Woody Lay: Yes, I wanted to touch on credit. I mean all the credit metrics were pretty stable quarter-over-quarter, which was good to see. Are there any loan segments in particular you are taking a closer look at at this time? Or, just how are you thinking about credit over the next six months?
William Furr: We are our entire loan lookout obviously as interest rates have shot higher. Different reset period for different clients. So, it’s affecting different clients at different rates here. But we are evaluating the book really across. Certainly for anybody who has got a floating rates or variable rate loan, portions of the book we continue to look at, I think this has been consistent. The office book which is just under $860 million, we continue to monitor closely given work-from-home trends and the like. The hotel portfolio, which is much smaller than it used to be, but we continue to monitor that portfolio certainly for business travel. But outside of that, I think it’s really wholesome look across the portfolio.
Again because the biggest — what we are seeing as the biggest challenge is higher interest rates and the speed with which those interest rates did move higher, our customers not necessarily being to push that through to that customers or pass that through. And so, it is impairing — it’s a very cash flow on the margin. So, we were watching that across the book.
Woody Lay: Okay, that’s good color. And then, I wanted to touch on the deposit guidance. Your way out — you are expecting average deposits down 4% to 8% for the year. Under this scenario, do you think the overall size of the balance sheet shrinks, or would you look for a fill the hole with short-term borrowings in this scenario?

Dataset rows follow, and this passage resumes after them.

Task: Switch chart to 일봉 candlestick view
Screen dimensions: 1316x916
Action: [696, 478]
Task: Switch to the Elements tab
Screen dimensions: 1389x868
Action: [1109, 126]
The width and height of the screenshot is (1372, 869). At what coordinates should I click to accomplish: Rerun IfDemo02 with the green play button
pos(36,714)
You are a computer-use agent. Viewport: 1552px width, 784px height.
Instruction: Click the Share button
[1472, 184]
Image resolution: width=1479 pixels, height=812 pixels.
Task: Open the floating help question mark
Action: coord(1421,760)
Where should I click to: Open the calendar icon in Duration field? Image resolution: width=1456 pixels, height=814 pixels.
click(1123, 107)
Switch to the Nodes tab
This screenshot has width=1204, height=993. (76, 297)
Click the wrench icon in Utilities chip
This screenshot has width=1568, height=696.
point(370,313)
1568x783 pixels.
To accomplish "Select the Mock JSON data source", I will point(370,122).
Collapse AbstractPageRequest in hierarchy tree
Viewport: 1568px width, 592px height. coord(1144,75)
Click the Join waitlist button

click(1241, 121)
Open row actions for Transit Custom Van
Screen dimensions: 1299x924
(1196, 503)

William Furr: Our outlook kind of expects the balance sheet is similar in size year-on-year. So, it doesn’t get materially smaller but it does likely shrink modestly. But again, we are looking to see — we have got excess cash levels. Those cash levels will likely run down. And, we will see that reinvest in loans in the loan portfolio.
Woody Lay: All right. That’s all from me. Thanks, guys.
Jeremy Ford: Thank you.
Operator: Ladies and gentlemen, we currently have no further questions. And this concludes today’s call. Thank you for joining. You may now disconnect your lines. Have a great day.